1. Load the JSON datasets

import json

def load_dataset(name):
    path = f"/images/unns/json/{name}.json"
    with open(name + ".json", "r") as f:  # or download from unns.tech
        return json.load(f)

caf = load_dataset("CaF")
srf = load_dataset("SrF")
baf = load_dataset("BaF")

print("Loaded:", caf['real_metadata']['name'], 
                 srf['real_metadata']['name'], 
                 baf['real_metadata']['name'])
  

If loading in an online notebook (Colab/JupyterHub), simply replace open(...) with requests.get(url).json().

2. Extract κ(r) and τ(r)

def extract_curvature(dataset):
    """Extract synthetic curvature (κ) values from matched_pairs."""
    return [p['synth_curvature'] for p in dataset['matched_pairs']]

def extract_tau_phase(dataset):
    """Extract τ-phase values from matched_pairs."""
    return [p['synth_tau_phase'] for p in dataset['matched_pairs']]

k_caf = extract_curvature(caf)
k_srf = extract_curvature(srf)
k_baf = extract_curvature(baf)

tau_caf = extract_tau_phase(caf)
tau_srf = extract_tau_phase(srf)
tau_baf = extract_tau_phase(baf)

print(len(k_caf), len(k_srf), len(k_baf))
  

The τ-MSC comparison engine attaches a curvature index and a τ-phase index to every matched transition, giving a compact proxy for τ-field geometry.

3. Visualize κ(r) and τ(r)

import matplotlib.pyplot as plt

plt.figure(figsize=(10,5))

plt.plot(k_caf, label="CaF – κ(r)", linewidth=2)
plt.plot(k_srf, label="SrF – κ(r)", linewidth=2)
plt.plot(k_baf, label="BaF – κ(r)", linewidth=2)
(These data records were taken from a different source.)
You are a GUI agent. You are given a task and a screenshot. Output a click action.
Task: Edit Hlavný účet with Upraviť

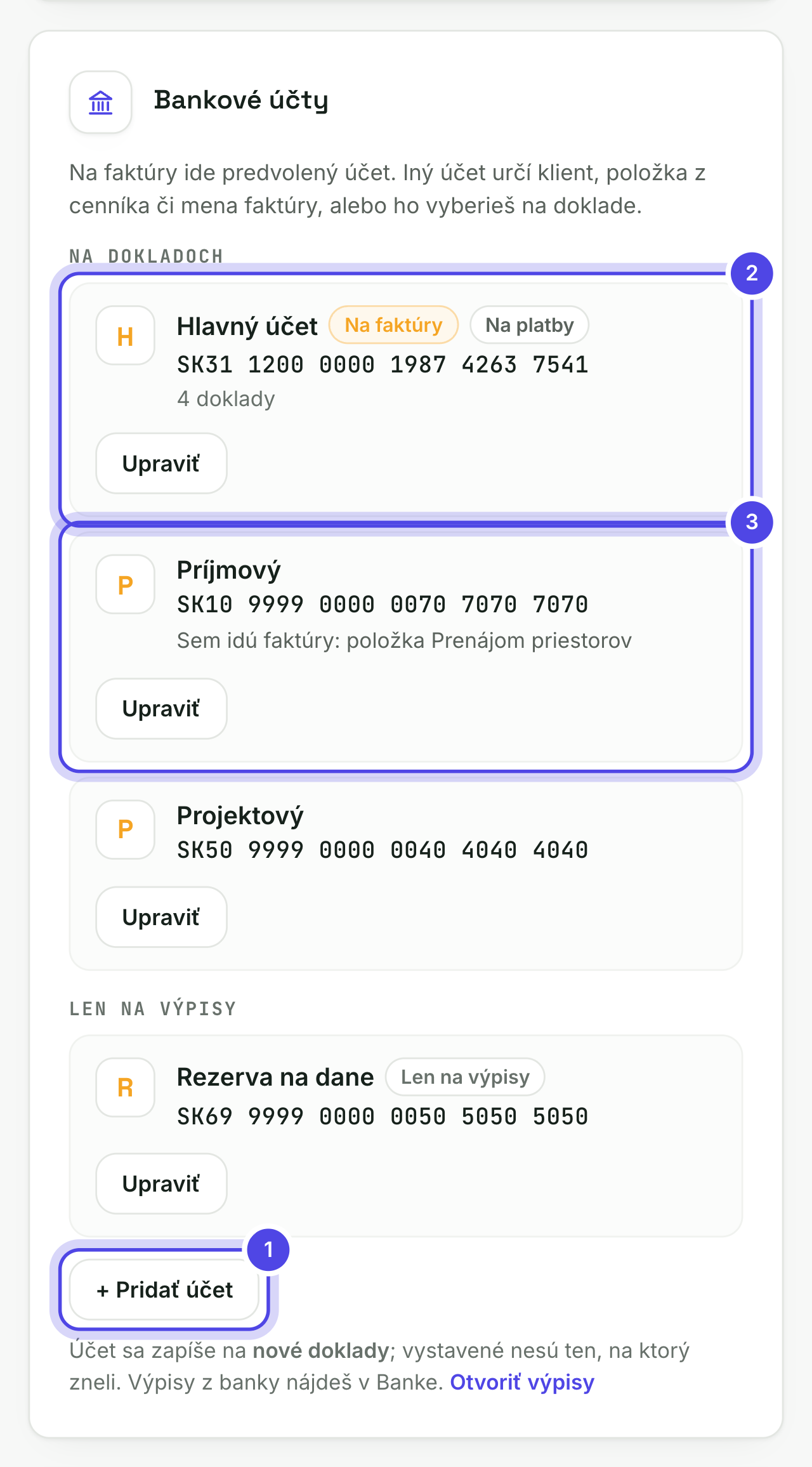pyautogui.click(x=161, y=463)
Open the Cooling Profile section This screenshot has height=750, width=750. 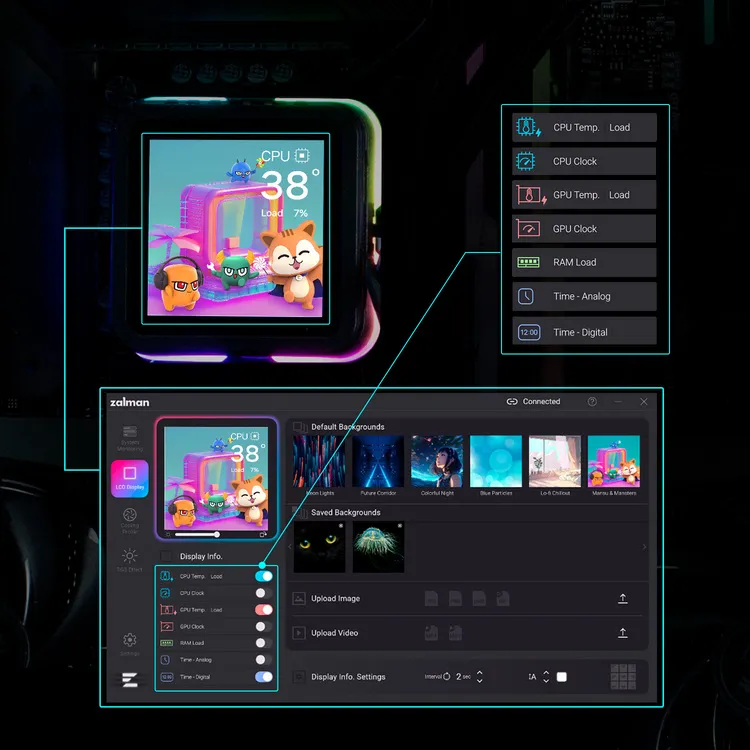click(x=130, y=520)
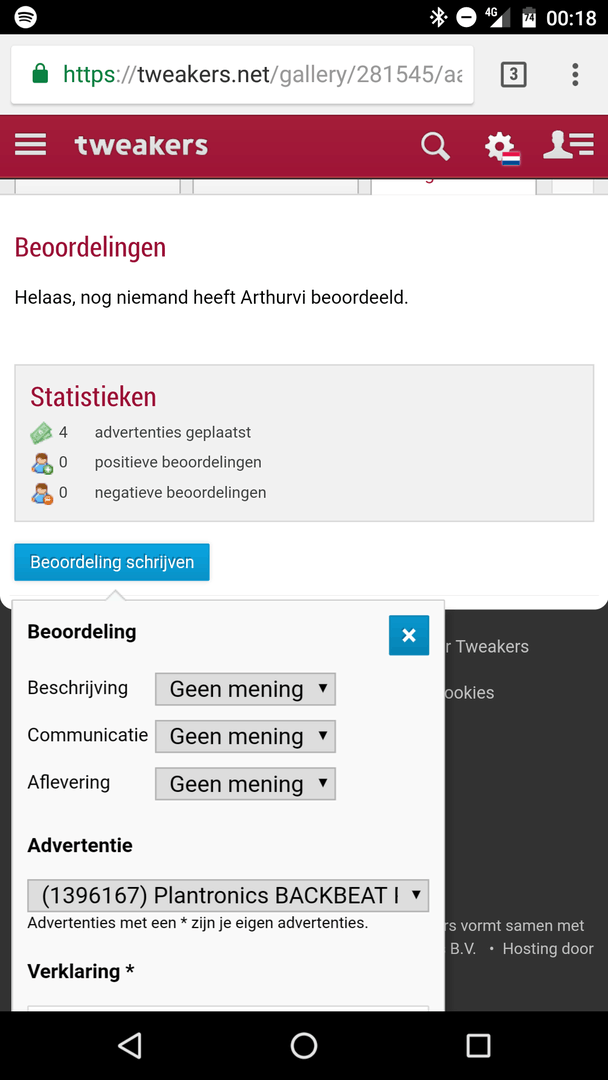The width and height of the screenshot is (608, 1080).
Task: Open the recent apps overview
Action: click(x=478, y=1046)
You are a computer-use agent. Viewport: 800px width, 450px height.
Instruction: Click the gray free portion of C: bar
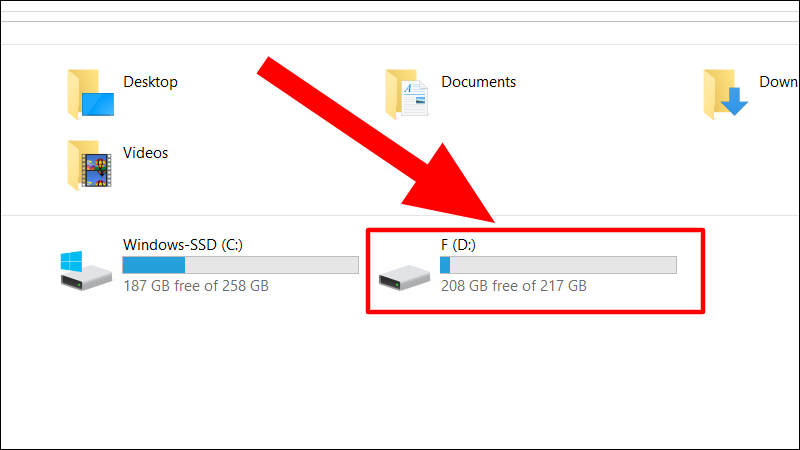(x=271, y=265)
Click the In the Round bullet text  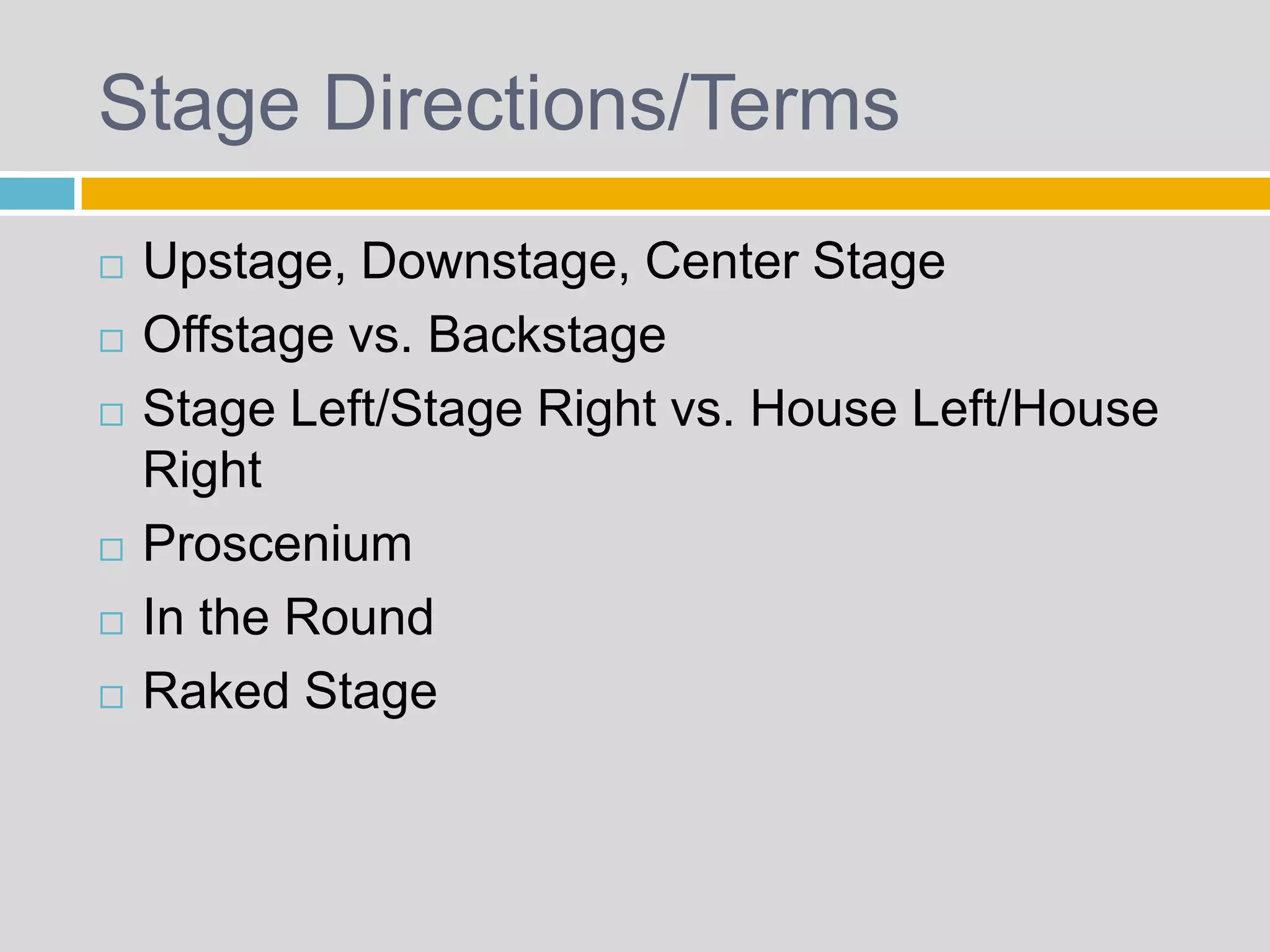click(x=288, y=618)
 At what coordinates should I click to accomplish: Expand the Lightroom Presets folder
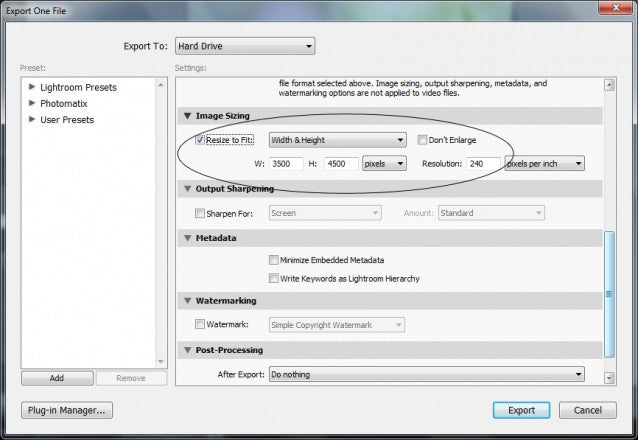tap(32, 87)
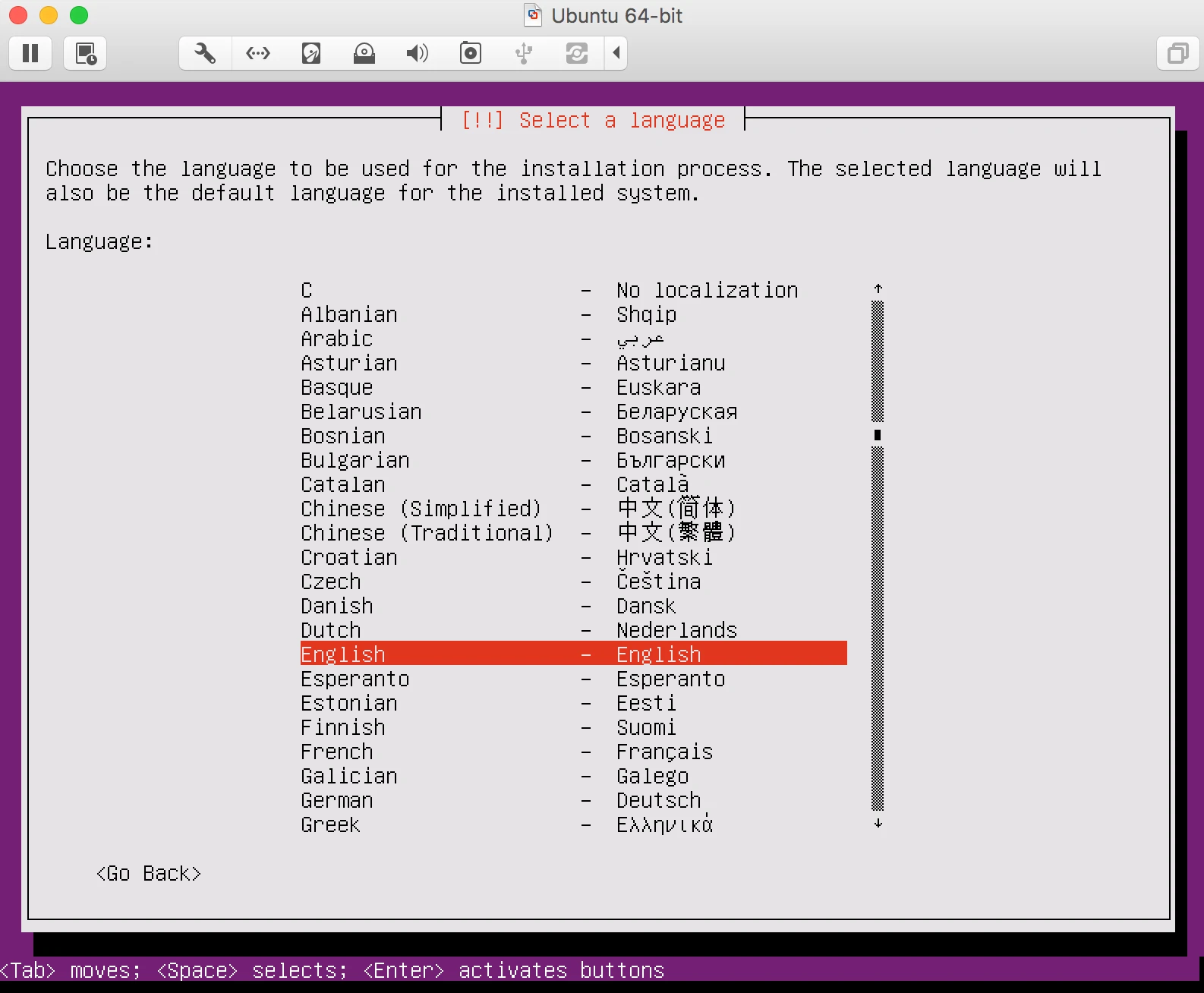Open the snapshots manager icon
Screen dimensions: 1204x993
coord(85,53)
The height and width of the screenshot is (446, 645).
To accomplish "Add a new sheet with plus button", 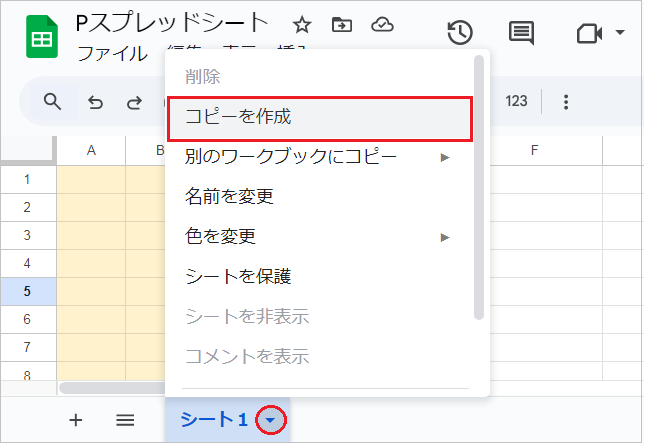I will [x=76, y=420].
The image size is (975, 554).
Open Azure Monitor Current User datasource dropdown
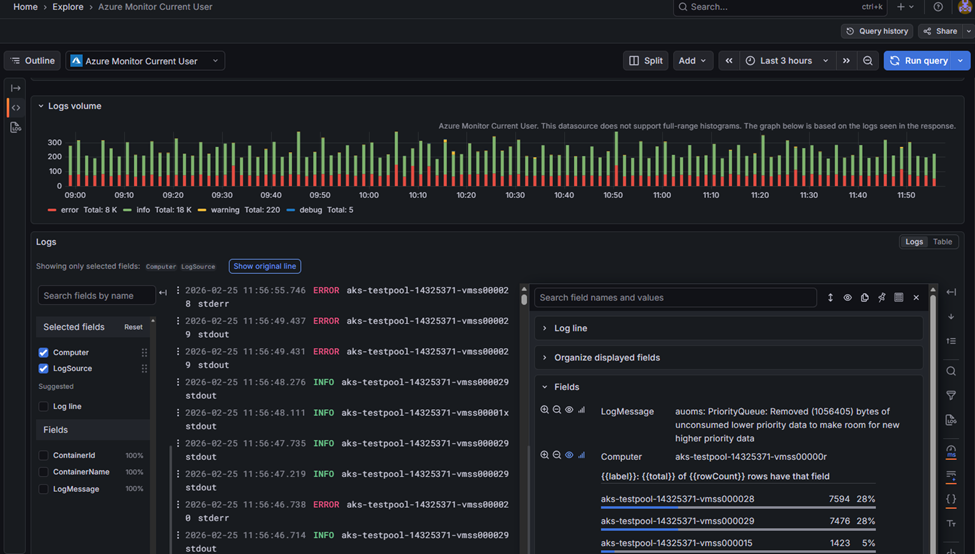point(145,61)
plt.title("τ-MSC Curvature Profiles – κ(r)")
plt.xlabel("Transition index")
plt.ylabel("Curvature κ")
plt.legend()
plt.grid(alpha=0.3)

plt.show()
  

This plot typically shows CaF with the softest curvature profile, SrF with intermediate steepening, and BaF with the strongest curvature gradient.

4. Visualize τ-phase (torsion)

plt.figure(figsize=(10,5))

plt.plot(tau_caf, label="CaF – τ-phase", linewidth=2)
plt.plot(tau_srf, label="SrF – τ-phase", linewidth=2)
plt.plot(tau_baf, label="BaF – τ-phase", linewidth=2)

plt.title("τ-MSC Torsion Profiles – τ(r)")
plt.xlabel("Transition index")
plt.ylabel("τ-phase")
plt.legend()
plt.grid(alpha=0.3)

plt.show()
  

τ-phase behaves like a torsion signature: BaF typically exhibits the strongest τ(r) modulation, with tighter phase wrapping than CaF.

These examples provide a reproducible workflow for investigating τ-field curvature, torsion and spectral geometry across the CaF–SrF–BaF chain using τ-MSC v0.9.1 datasets.